Obama’s results are on the horizontal dimension and Clinton’s are on the vertical. A point in the positive area means that the actual primary vote for the candidate exceeded the final poll average, as reported at Pollster.com.
Most state results appear in the upper right, as we would expect, because polls include an undecided (or third-candidate support, in earlier contests) that splits between the two main candidates in the final vote.
The most striking results are those in the lower right. There are six states in which Clinton’s final vote was less than her polling average, while Obama’s was greater. These include three of the states where Obama exceeded his poll average by more than ten points: Alabama, South Carolina, and Georgia.
On the other hand, there are only two states in which Obama came in under his poll average, and in neither case by even two points: New Hampshire and Illinois. You already know the New Hampshire story–also the state where Clinton most exceeded her final poll average1 –and Obama’s mere 64.6% in his home state as opposed to his 66% polling average presumably does not mean much.
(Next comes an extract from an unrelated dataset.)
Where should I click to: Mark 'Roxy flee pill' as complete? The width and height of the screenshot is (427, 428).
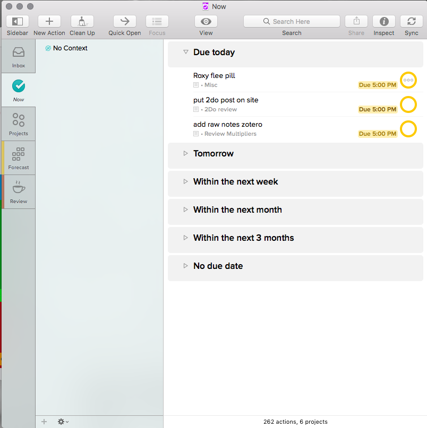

Interestingly, even in much-touted Clinton victories like Tennessee and Oklahoma, Obama did better relative to the final polling trend than Clinton did. In fact, the same can be said about New York!
For whatever it might be worth, as of today, the polling trends in the two big(ish) states2 that vote on 4 March show the following (which I will update on the 29th and maybe on 2 March and voting day before results are known):
Ohio
Clinton —- 49.8 49.5 49.4
Obama —- 42.4 43.4 43.6
(My 28 Feb. error for Ohio has now been deleted. Updated again on 3 March. New batch of polls may suggest Obama’s momentum in Texas has peaked.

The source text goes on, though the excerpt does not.